Un vif débat – une altercation verbale – a opposé le 8 décembre à 20h 45 le gilet jaune Christophe Couderc à Bruno Jeudy, pilier de BFM-TV. Jeudy a accusé Couderc d’être un faux gilet jaune car militant politique. Couderc n’a pu alors rétorquer que Jeudy était un faux journaliste.

On pourrait tout de suite donner raison à Couderc dans la mesure où Jeudy est l’un des responsables d’un magazine qui ne brille pas par la qualité de ses analyses politiques, à savoir Paris Match. Mais là, on friserait le procès d’intention et les mânes de l’atlantiste et anticommuniste viscéral Raymond Cartier en seraient dévastées.

Non, Jeudy est un faux journaliste parce que, comme les piliers de BFM (ou de CNEWS), il ne respecte pas les règles du journalisme. Un journaliste en plateau de télévision est censé accueillir un invité, avec courtoisie si possible, lui poser des questions, attendre la fin des réponses et relancer s’il estime que ces réponses sont insuffisantes. Telle n’est pas du tout la pratique de Jeudy et des autres piliers.

Authentique marathonien, Jeudy a du souffle, ce qui lui permet de couper la parole de ses invités et de se lancer, pendant plusieurs minutes si nécessaire, dans un argumentaire complètement personnel. Point n’est besoin de se demander vers quel côté penche notre fringant coureur à pied, lui qui est l’auteur de Nicolas Sarkozy de Neuilly à l’Élysée, Sarkozy et ses femmes, et Sarkozy côté vestiaires (on attend Sarkozy et son bidet ou encore Macron est-il hétéro ?).

En plateau comme ailleurs, Jeudy est le chien de garde qui aboie contre tout ce qui n’est pas de droite – donc ce qui n’est pas macroniste – et monte la garde auprès des banques et de ses employeurs milliardaires, propriétaires de BFM-TV.

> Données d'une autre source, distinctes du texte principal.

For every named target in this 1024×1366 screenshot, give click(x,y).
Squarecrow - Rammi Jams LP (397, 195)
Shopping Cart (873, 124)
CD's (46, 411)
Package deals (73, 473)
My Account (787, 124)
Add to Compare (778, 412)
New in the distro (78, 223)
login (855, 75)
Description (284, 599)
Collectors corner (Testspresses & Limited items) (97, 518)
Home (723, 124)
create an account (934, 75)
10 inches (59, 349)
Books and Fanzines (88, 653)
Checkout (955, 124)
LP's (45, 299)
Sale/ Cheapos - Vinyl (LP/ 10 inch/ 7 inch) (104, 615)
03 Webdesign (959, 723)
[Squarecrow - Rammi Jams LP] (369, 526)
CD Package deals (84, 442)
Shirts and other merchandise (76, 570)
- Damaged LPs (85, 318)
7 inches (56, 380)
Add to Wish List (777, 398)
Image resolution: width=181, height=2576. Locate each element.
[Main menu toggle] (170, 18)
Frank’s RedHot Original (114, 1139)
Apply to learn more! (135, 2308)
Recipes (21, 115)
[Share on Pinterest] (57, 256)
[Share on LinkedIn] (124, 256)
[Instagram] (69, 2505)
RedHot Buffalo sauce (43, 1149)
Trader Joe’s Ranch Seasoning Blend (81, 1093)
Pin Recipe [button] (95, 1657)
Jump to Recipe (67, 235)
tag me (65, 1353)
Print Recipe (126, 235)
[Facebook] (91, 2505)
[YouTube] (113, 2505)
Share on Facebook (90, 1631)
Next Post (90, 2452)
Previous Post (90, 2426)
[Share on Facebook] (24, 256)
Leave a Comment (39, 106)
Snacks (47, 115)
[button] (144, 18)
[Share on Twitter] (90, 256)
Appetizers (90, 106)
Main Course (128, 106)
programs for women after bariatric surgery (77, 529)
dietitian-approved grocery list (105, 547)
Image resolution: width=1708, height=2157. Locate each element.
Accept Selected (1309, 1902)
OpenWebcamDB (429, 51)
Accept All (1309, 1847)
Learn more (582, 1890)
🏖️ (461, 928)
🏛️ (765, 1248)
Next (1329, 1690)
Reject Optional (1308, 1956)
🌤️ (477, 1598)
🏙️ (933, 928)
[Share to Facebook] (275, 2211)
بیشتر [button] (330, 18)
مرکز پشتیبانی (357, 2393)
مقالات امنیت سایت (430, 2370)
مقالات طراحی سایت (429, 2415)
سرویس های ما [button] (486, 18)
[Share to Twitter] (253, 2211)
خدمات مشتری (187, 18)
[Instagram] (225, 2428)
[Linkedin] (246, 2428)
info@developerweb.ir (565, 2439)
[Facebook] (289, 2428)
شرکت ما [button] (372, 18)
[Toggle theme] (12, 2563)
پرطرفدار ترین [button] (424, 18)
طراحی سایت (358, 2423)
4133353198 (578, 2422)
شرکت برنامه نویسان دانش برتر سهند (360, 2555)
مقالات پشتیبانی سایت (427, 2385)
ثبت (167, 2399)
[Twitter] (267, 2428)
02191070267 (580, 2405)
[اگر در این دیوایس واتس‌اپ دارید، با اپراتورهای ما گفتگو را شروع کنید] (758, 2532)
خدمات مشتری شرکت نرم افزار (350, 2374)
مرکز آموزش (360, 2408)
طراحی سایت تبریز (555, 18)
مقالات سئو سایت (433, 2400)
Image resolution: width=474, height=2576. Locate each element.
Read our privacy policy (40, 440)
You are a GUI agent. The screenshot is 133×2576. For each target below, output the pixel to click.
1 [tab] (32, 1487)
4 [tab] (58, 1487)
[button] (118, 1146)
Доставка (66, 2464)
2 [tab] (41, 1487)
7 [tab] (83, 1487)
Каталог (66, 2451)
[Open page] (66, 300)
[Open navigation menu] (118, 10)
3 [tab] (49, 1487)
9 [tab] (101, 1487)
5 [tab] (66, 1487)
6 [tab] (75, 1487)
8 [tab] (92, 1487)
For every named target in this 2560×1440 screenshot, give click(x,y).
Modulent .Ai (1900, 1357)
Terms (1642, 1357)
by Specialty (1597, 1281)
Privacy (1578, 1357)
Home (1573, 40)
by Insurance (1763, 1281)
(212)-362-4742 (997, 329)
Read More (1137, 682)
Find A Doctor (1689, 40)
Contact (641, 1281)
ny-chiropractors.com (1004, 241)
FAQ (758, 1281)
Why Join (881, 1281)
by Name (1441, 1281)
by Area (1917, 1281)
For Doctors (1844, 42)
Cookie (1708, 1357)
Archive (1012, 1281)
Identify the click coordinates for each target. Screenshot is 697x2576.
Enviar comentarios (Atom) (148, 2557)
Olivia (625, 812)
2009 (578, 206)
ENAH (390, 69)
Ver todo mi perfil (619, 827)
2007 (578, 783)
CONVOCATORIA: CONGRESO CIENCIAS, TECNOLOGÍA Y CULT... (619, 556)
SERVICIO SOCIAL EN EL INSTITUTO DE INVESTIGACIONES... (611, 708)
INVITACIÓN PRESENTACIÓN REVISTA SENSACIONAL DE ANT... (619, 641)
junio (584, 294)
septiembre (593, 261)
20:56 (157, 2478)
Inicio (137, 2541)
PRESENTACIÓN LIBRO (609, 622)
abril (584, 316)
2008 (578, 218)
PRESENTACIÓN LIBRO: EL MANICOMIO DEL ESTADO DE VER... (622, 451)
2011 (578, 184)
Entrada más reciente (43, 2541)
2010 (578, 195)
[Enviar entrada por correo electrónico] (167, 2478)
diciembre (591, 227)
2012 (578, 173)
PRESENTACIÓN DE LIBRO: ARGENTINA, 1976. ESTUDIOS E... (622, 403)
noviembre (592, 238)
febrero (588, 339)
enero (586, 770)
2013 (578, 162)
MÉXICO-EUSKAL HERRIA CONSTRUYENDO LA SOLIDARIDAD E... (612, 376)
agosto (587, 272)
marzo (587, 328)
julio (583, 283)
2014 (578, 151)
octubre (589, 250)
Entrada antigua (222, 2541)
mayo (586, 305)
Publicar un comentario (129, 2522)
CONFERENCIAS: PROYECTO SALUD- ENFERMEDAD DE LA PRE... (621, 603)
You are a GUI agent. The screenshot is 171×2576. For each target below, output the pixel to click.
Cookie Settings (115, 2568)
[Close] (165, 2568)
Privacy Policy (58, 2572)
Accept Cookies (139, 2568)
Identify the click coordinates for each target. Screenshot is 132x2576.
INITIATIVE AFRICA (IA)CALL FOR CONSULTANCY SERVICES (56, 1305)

Il suffirait que les hommes et femmes politiques appartenant à la vraie gauche boycottent les plateaux de BFM-TV et de CNEWS en réservant leur prestation pour le Canal 27 de France Info, disons pendant un mois, pour déstabiliser l’arrogance de ces chiens de garde des milliardaires.

Si le personnel politique tentait de mettre au pas les médias, on crierait au scandale. Le fait que les médias aient mis au pas le personnel politique ne scandalise plus personne.

Bernard Gensane

PS : Licia Meysenq, une jeune journaliste, a regardé BFM pendant 3 jours. Son témoignage, brut de décoffrage :

J’avais du mal à comprendre la défiance des gens vis à vis de BFM. Je suis journaliste et diplômée d’une école. J’ai donc décidé de regarder exclusivement BFM pendant trois jours. La suite va vous étonner.

Premier jour de mon long calvaire : surlendemain de la manif du 1er décembre. On apprend que plusieurs personnes sont blessées par des tirs de lacrymo. Une personne est décédée (Marseille) une autre a perdu sa main Pendant ce temps BFM passe en boucle un reportage sur ...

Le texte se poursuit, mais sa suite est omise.